Clustering-based subset selection tends to select uniformly distributed data points from a given data set. However, we may prefer some special solutions among the solutions obtained by an EMO algorithm (i.e., prefer some parts of the Pareto front). For example, in some applications, decision-makers are interested in knee regions [34] since solutions in these regions achieve a better trade-off between objectives. For a solution in the knee region, a small improvement in one objective may cause a large deterioration in other objectives.

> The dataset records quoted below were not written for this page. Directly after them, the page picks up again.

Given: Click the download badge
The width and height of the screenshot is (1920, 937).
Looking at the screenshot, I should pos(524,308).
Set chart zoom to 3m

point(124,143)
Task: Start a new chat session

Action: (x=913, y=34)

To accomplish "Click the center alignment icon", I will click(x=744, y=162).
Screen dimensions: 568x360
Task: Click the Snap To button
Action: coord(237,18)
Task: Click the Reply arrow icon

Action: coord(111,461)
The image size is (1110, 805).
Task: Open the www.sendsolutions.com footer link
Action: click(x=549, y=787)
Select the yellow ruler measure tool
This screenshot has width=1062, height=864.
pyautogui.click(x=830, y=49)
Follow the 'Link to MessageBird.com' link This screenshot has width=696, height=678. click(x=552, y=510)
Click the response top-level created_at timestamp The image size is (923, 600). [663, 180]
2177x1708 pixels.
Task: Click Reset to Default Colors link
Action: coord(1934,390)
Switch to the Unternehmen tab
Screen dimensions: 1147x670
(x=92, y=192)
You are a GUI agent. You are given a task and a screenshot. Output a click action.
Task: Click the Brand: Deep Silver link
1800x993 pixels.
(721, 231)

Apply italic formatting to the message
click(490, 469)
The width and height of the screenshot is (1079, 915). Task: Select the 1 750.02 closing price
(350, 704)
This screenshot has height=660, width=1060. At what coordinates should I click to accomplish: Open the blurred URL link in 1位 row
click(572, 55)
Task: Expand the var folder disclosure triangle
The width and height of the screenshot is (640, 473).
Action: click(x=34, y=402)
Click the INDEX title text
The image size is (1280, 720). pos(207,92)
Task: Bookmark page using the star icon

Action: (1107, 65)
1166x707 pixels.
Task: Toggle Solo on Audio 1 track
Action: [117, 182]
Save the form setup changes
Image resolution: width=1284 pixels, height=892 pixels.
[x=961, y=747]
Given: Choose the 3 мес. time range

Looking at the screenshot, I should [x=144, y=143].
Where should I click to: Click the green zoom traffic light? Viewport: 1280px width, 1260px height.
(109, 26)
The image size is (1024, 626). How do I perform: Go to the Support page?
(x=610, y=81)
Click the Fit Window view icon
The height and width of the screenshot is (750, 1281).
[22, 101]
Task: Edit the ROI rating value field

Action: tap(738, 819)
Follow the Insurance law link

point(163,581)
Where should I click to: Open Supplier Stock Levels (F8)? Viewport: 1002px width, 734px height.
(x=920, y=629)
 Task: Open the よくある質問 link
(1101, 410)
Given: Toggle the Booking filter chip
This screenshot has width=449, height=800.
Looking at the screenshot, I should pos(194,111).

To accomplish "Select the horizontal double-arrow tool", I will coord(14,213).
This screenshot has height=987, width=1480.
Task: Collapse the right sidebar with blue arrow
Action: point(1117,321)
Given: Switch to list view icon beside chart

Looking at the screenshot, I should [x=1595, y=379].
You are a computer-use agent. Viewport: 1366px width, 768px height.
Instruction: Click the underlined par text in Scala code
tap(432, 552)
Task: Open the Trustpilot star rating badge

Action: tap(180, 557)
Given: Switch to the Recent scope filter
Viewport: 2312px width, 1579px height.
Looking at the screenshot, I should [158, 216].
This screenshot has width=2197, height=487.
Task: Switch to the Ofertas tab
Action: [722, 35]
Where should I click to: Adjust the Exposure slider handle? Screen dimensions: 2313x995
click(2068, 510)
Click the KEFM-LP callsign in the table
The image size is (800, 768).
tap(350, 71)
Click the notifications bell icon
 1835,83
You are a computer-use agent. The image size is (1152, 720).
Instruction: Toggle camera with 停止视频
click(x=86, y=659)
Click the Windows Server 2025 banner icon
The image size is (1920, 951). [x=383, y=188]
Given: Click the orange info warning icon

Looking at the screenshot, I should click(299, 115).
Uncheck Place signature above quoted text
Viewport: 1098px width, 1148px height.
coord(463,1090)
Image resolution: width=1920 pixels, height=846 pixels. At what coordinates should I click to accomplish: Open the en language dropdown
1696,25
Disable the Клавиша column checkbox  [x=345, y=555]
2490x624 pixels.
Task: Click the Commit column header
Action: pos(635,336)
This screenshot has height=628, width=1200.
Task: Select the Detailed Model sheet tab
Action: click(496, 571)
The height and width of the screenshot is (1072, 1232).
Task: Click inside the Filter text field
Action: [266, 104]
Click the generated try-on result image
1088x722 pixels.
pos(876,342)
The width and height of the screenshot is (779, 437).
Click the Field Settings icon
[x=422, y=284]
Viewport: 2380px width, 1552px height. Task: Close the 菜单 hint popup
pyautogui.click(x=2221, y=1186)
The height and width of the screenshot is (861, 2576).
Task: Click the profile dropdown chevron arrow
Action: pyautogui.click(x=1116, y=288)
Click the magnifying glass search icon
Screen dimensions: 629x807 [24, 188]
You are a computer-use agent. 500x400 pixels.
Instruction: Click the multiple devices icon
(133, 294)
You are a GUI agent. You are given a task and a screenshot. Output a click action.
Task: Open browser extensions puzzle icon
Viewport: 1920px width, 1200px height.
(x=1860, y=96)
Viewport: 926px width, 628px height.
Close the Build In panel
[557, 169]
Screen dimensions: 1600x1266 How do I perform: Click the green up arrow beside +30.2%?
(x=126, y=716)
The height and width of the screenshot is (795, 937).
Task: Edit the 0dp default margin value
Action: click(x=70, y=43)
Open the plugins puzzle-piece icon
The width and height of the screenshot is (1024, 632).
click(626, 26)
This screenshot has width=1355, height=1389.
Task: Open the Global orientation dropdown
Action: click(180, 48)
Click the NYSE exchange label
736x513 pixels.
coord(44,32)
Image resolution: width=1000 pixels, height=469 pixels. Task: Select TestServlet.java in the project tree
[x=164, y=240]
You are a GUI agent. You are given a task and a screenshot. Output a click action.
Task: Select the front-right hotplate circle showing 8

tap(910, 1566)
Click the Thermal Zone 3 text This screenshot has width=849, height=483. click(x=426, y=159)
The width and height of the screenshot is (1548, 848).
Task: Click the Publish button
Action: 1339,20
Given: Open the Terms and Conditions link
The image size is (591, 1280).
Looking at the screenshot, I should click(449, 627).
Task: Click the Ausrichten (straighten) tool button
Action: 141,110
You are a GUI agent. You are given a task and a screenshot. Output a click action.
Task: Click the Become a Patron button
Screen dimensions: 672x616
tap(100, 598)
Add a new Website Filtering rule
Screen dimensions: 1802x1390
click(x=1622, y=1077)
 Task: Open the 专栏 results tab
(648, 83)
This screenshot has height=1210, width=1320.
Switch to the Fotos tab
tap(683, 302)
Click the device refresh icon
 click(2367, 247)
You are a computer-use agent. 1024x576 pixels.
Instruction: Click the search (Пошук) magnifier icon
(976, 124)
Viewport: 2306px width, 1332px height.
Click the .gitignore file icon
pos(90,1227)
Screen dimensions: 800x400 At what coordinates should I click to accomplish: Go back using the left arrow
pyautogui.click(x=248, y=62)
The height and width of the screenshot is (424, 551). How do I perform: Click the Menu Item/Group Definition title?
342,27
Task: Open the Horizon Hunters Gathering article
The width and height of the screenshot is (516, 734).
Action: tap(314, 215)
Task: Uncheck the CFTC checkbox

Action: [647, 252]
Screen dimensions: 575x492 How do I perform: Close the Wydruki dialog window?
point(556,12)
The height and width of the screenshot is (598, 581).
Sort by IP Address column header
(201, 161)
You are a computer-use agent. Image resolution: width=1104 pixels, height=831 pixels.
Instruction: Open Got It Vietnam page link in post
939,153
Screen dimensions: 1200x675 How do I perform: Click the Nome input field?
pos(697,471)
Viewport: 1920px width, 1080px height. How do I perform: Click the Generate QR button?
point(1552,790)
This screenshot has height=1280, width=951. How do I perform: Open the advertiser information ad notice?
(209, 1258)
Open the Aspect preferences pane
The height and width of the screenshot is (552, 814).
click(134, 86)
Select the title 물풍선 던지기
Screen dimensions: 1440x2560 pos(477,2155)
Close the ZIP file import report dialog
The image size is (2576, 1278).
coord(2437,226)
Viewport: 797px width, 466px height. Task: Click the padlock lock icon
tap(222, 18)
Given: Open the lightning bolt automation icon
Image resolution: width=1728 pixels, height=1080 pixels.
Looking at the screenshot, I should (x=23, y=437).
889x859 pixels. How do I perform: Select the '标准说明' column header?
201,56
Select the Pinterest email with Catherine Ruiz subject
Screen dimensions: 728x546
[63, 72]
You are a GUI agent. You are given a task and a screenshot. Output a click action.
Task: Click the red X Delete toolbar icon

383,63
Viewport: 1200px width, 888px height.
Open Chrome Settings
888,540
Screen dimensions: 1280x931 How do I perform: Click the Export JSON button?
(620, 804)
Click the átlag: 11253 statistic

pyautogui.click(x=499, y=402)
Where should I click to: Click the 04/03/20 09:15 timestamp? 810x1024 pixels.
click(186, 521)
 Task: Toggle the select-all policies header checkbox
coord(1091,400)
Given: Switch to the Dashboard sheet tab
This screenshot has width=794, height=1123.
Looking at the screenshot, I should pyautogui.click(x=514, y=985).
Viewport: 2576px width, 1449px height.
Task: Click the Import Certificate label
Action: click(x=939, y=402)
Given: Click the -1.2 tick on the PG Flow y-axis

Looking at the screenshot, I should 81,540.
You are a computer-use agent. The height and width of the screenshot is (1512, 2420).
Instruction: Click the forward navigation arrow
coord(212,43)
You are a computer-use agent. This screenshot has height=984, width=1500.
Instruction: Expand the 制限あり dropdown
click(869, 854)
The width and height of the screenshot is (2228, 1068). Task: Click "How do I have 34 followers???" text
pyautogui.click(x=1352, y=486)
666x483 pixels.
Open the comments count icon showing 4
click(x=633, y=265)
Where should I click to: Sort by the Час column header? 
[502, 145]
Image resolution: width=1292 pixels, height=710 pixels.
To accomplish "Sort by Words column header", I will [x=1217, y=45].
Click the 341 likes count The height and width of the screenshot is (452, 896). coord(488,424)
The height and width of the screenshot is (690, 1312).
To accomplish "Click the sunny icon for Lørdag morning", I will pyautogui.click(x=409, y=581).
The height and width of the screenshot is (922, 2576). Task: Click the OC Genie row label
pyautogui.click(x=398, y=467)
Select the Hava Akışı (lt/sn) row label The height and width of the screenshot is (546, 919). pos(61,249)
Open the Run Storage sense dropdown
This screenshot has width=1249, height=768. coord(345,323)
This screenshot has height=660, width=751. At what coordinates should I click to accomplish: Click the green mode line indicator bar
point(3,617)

To select more useful solutions for decision-makers, we can introduce the preference for knee regions to the K-medoids clustering algorithm by modifying the medoids update and data points assignment procedure. When updating the medoids, instead of using Euclidean distance, we can use the similarity measure in the IGD+ indicator [35]: $s(\bm{x},\bm{y})=\sqrt{\sum_{i=1}^{m}{\max(y_{i}-x_{i},0)^{2}}}.$ That is, the distance is calculated only for inferior objectives of $\bm{y}$ than $\bm{x}$ . Therefore, in each iteration, we aim to find a new medoid $\bm{\mu}_{i}$ for each cluster which minimizes $\sum_{\bm{x}\in C_{i}}s(\bm{x},\bm{\mu}_{i})$ . Then, each data point $\bm{x}$ is re-assigned to the medoid $\bm{\mu}_{l}$ with the smallest $s(\bm{x},\bm{\mu}_{l})$ .

Fig. 4 shows the subsets obtained by K-medoids and the modified K-medoids on two-objective data sets with 100 data points. The blue points in Fig. 4 are data sets and the red points are selected subsets. The number of clusters (i.e., subset size) is set to 10. We generate four data sets with various shapes. The linear and convex data sets contain uniformly distributed data points on the true Pareto front of DTLZ1 [27] and MaF3 [28], respectively. The other two data sets (i.e., wave and DEB2K) with three knee points are generated according to [36] and [34], respectively.

We can see that for the linear data set, similar results are obtained from K-medoids and the modified K-medoids in Fig. 4 (a). However, for the convex data set in Fig. 4 (b), most of the points selected by the modified K-medoids are distributed in the knee region. In Fig. 4(c) and Fig. 4(d), we can see that knee regions are clearly identified by the modified K-medoids, and most of the selected solutions are in these regions.

Fig. 5 shows subsets selected by K-medoids and modified K-medoids on three-objective data sets with 210 data points. Accordingly, the size of the subset is increased to 20. We can observe a similar result from Fig. 5 as in Fig. 4 (i.e., most solutions are in knee regions). These experiments clearly demonstrate that we can modify K-medoids to introduce decision-maker’s preference for knee regions, which is important to decision-makers. Other clustering-based subset selection methods can also be modified in a similar way.

V Conclusion and Future Work

In this paper, we reviewed popular clustering algorithms and pointed out that IGD-based subset selection can be viewed as clustering. Then, we compared the IGD value of the obtained subset and the computation time of each algorithm on three-objective and eight-objective data sets. Our experimental results showed that when the data set size is small, hierarchical clustering with weighted average linkage is the best choice in the low-dimensional case and greedy IGD-based subset selection is the best choice in the high-dimensional case. When the data set size is large (e.g., subset selection from the UEA), K-means++ is the best in the low-dimensional case and greedy IGD-based subset selection is the best choice in the high-dimensional case. In addition, we showed that by modifying the similarity measure, we can include decision-maker’s preference in clustering.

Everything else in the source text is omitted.